Description of the task:
In the entries below, find every line holding the string "pixels" and collect it.

[Data entries]
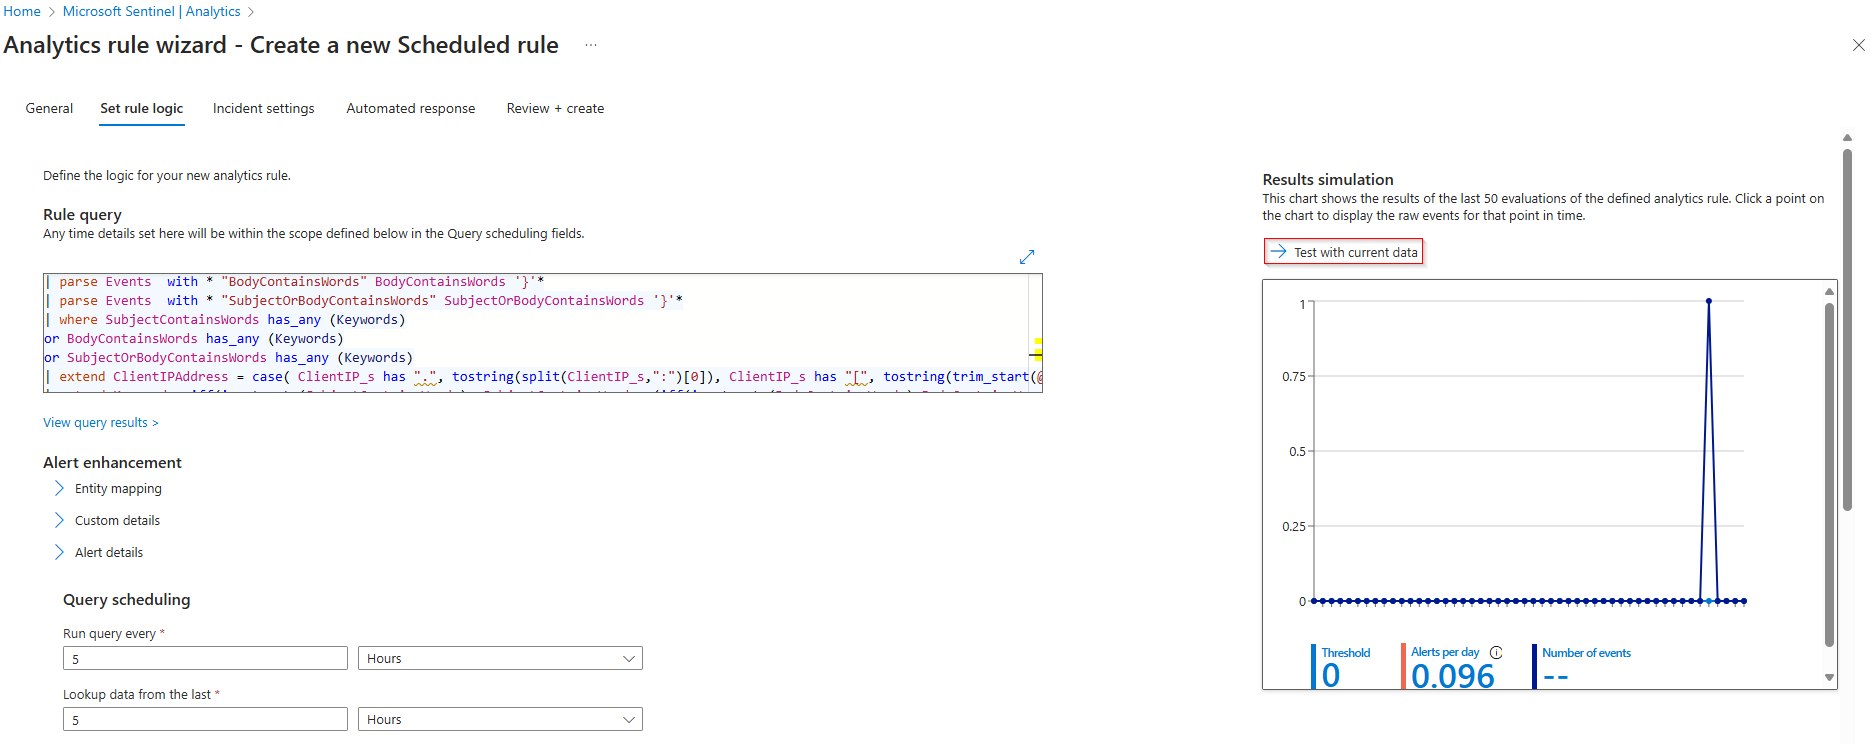Expand the Entity mapping section
The width and height of the screenshot is (1873, 744).
coord(59,489)
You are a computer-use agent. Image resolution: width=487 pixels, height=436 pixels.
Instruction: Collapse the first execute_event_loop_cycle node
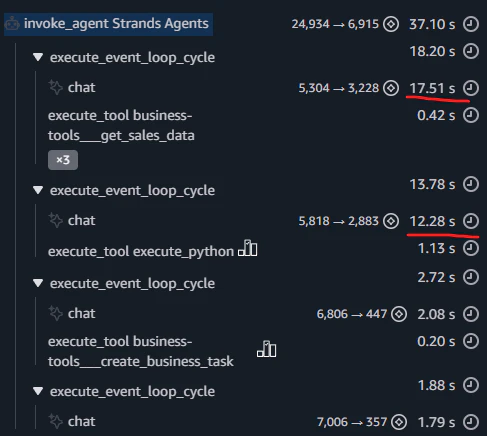(x=38, y=57)
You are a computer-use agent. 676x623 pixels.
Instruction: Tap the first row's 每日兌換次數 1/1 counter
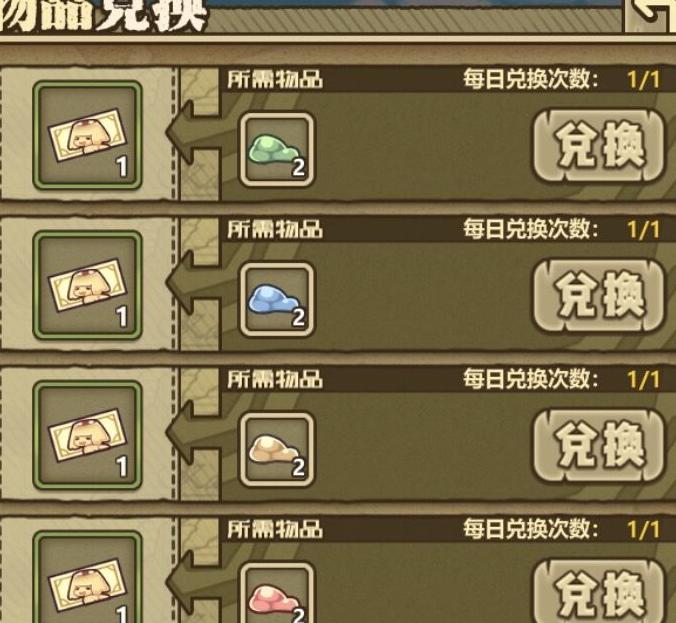click(x=561, y=79)
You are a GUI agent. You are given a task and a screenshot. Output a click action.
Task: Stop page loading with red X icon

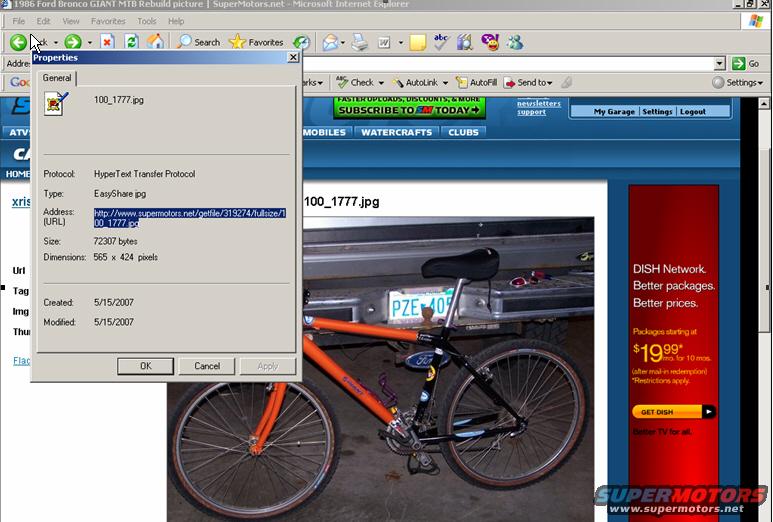[x=107, y=42]
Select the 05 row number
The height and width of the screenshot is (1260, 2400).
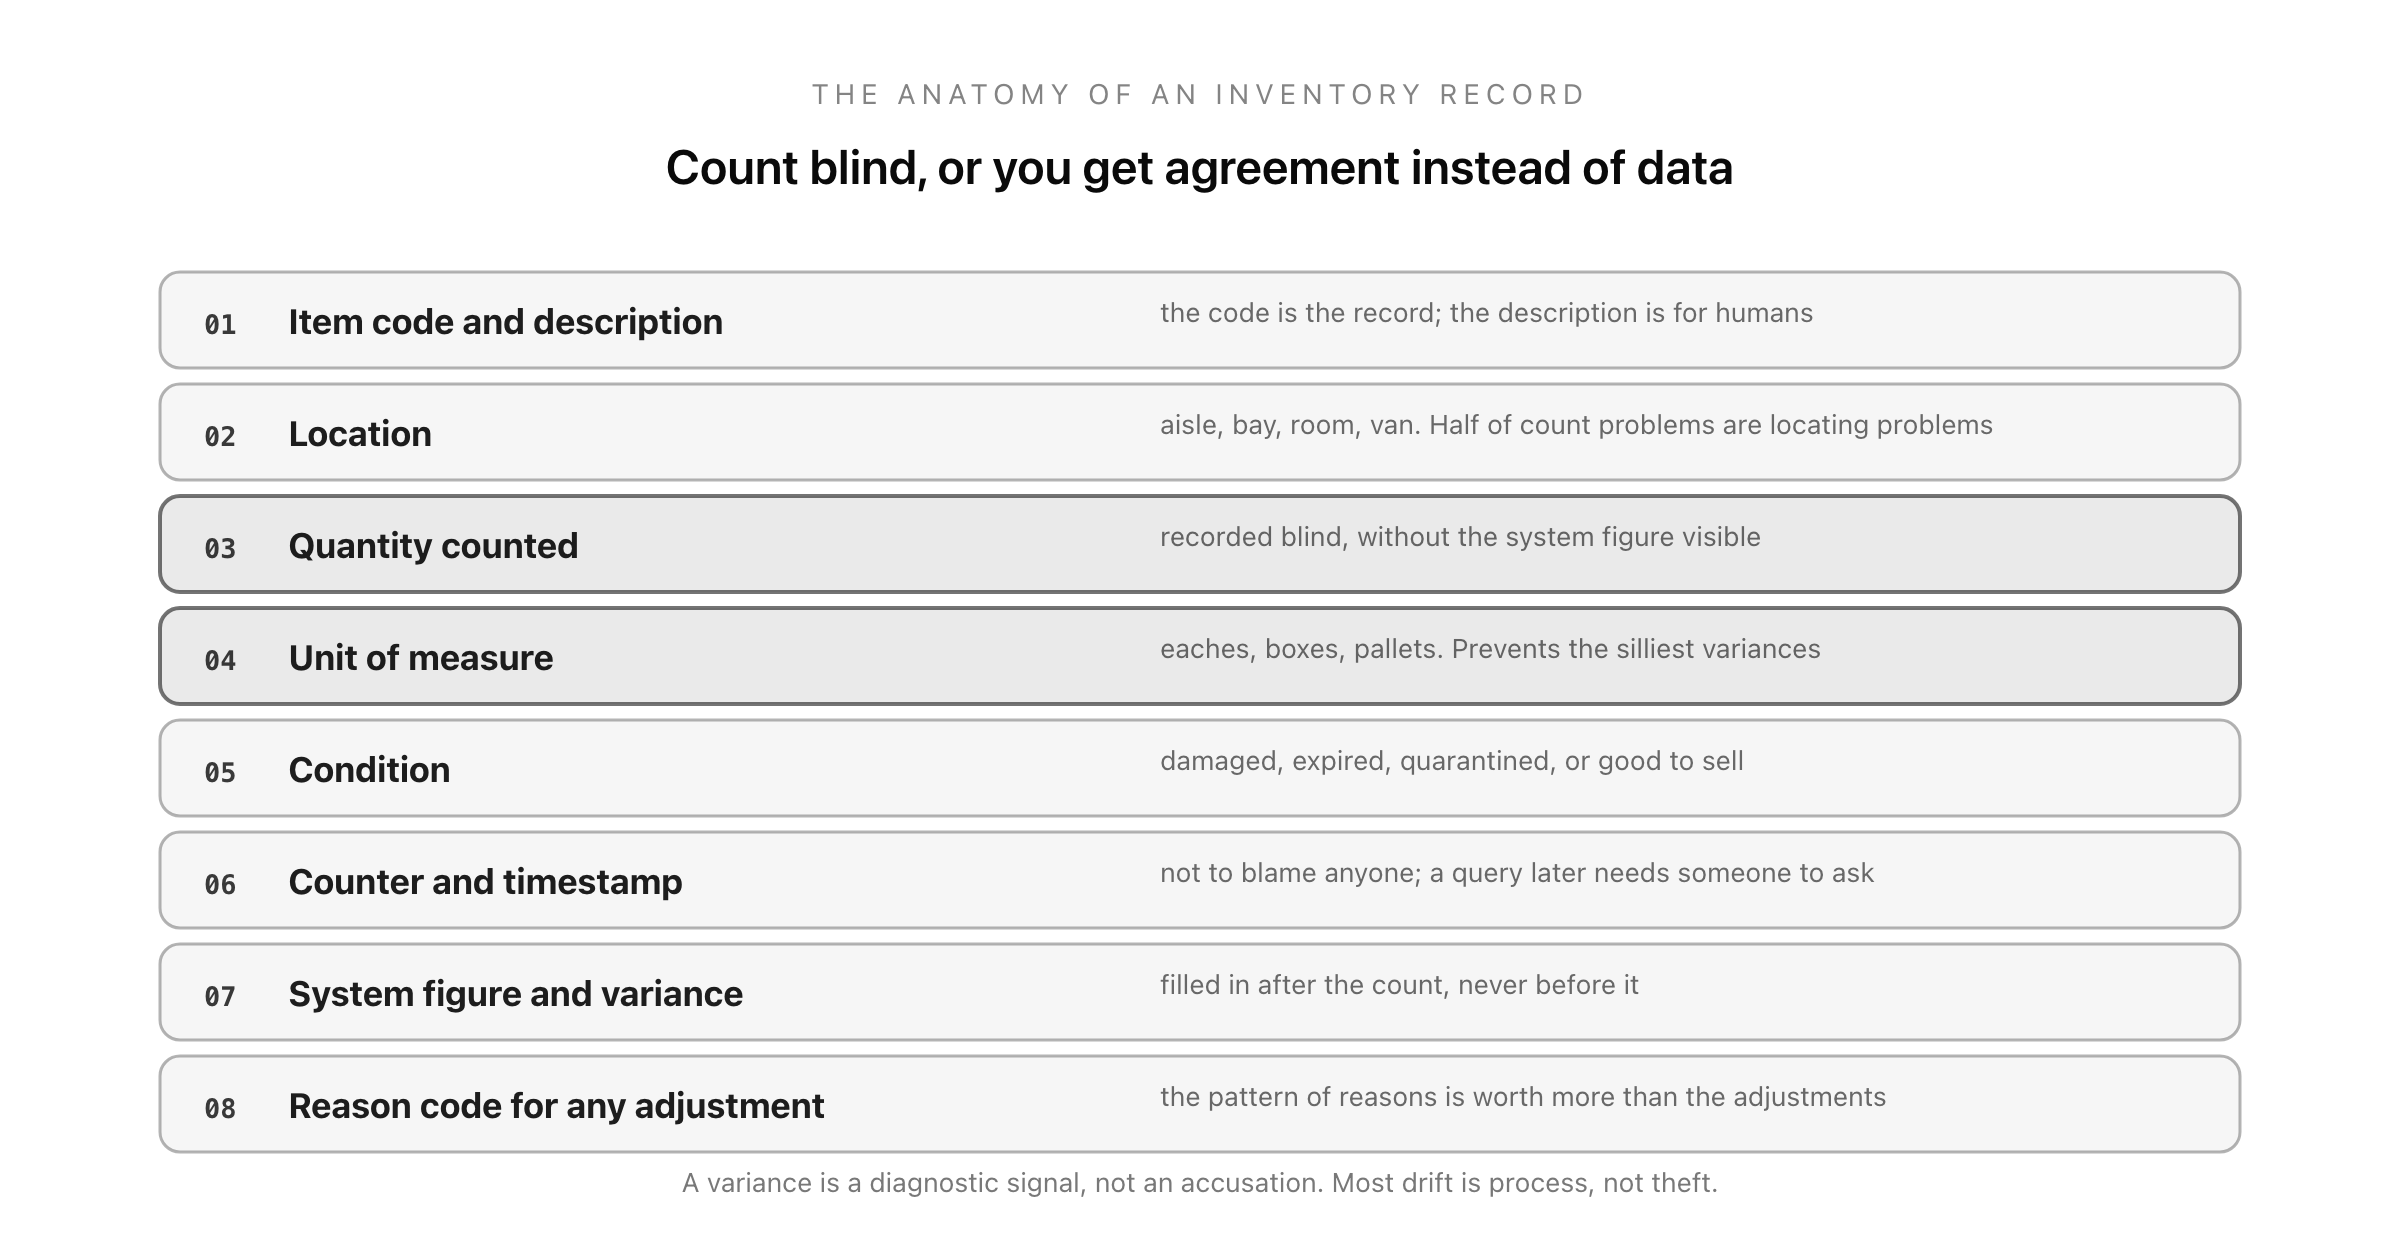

Exercise result:
You are a computer-use agent. Image resolution: width=487 pixels, height=436 pixels.
You are a computer-use agent. 676x623 pixels.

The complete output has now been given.